There are several types of validity which have to be considered when evaluating behavioral test results. The predictive validity is arguably one of the most important and is typically defined as the ability of a rodent behavioral test to predict the effect of a drug in humans. Determining the predictive validity requires an existing clinical treatment which can be back-tested in the rodent behavioral test under evaluation (Schallert, 2006). An example is benzodiazepines, which are widely used to treat anxiety in patients and also reduce the extent of rodents’ anxiety-like behavior in both the light-dark box test (Crawley and Goodwin, 1980) and the EPM (Pellow and File, 1986). Predictive validity can, however, frequently not be assessed due to the lack of available efficient treatments and construct validity (Strauss and Smith, 2009) may be used instead. This type of validity depends on whether the test measures the intended psychological construct or not and may for example be assessed by evaluating whether the involved neural systems and neurotransmitters are similar in rodents and humans.
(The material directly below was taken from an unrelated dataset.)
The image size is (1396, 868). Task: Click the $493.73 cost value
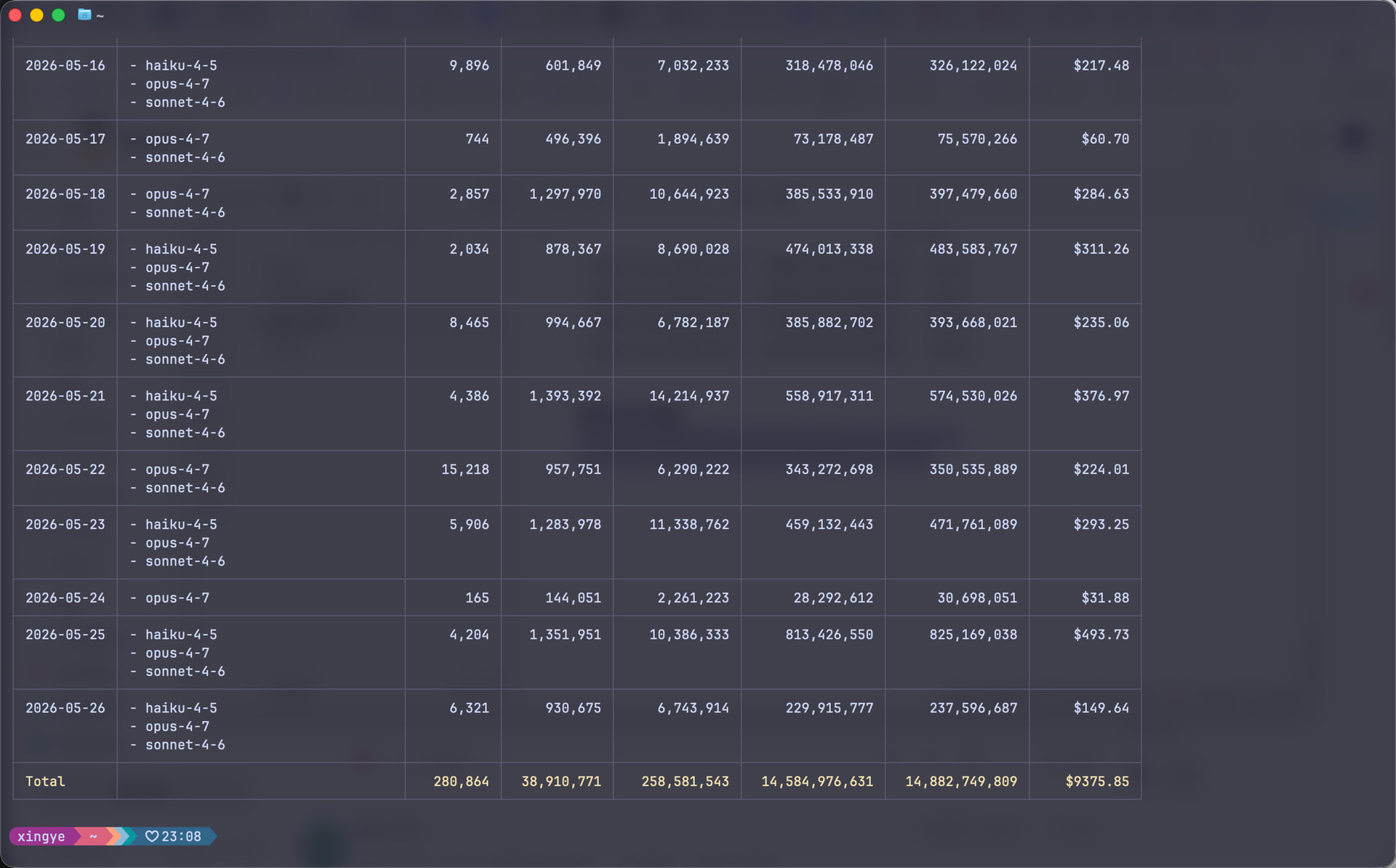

In a test with high face validity it is obvious what the test is intended to measure. The rotarod test is for example easily and immediately recognized by most scientists as a motor function test. The ethological validity on the other hand depends on how well the test resembles natural animal behavior. It is for example easy to see how the use of predator odors to elicit fear responses resembles a situation which may be experienced by wild rodents as well. On the contrary, mice suspended by their tails are not observed in nature, although the tail suspension test is commonly used as an indicator of depression-like behavior (Cryan et al., 2005).
The internal validity, reproducibility, of a test depends on the similarity of results obtained from repeated experiments. The external validity, generalizability, of a test is determined by its ability to predict results in other strains and species, including humans. Standardization of behavioral tests and testing environment may increase internal validity although it may, on the other hand, decrease the external validity (Würbel, 2002; van der Staay and Steckler, 2002). Though standardization of test parameters may increase reproducibility, the choice of parameter setting is not always obvious and optimal settings for one disease model is not necessarily ideal in models of other diseases. Systematic variation of test parameters may on the other hand increase the external validity (Richter et al., 2010) and thus increases the chance of successful translation of the result to the clinic.
Using a test with a high predictive validity is likely the best choice if available. There is, however, a risk that the demonstrated validity only holds for other drugs of the same class. Relying on untried behavioral tests might on the other hand lead to the discovery of drugs acting via novel mechanisms. If fully validated tests are not available, a potential alternative to increase the reliability of the conclusions is to measure a trait using several different tests in the same domain. Tests and testing procedures may also be validated by verifying that known strain differences and/or drug effects can be replicated. In drug discovery research it is also important to separately consider the validity of the disease model to determine the reliability of the obtained test results.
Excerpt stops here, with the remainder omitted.